Dans la nuit du 23 au 24 août 2026, des hommes armés ont attaqué plusieurs résidences de la commune de Kenscoff, dans les hauteurs de Port-au-Prince, tuant au moins 47 personnes, dont des enfants. Certaines victimes auraient été surprises alors qu'elles s'étaient réfugiées dans leurs maisons ou dans un lieu de culte.

Un bilan qui s'alourdit

Selon les autorités locales, au moins 22 autres personnes ont été blessées durant l'attaque. Kenscoff, longtemps perçue comme une zone relativement épargnée par la violence des gangs qui contrôlent une grande partie de la capitale, illustre l'expansion continue des groupes armés vers des zones périphériques.
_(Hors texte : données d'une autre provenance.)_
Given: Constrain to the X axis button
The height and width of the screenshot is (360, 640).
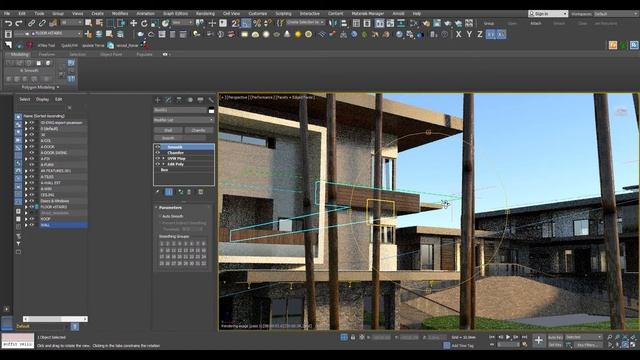Looking at the screenshot, I should point(458,34).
Malgré l'embargo des Nations Unies sur les armes à destination d'Haïti, les trafics continuent d'alimenter l'arsenal des gangs, dont la puissance de feu ne cesse de croître, selon plusieurs observateurs internationaux.

Réactions

Le massacre a suscité une vague d'indignation, tant au sein de la population que parmi les autorités religieuses et politiques du pays, qui réclament un plan d'urgence national et la fin de l'impunité pour les auteurs de ce type de crimes.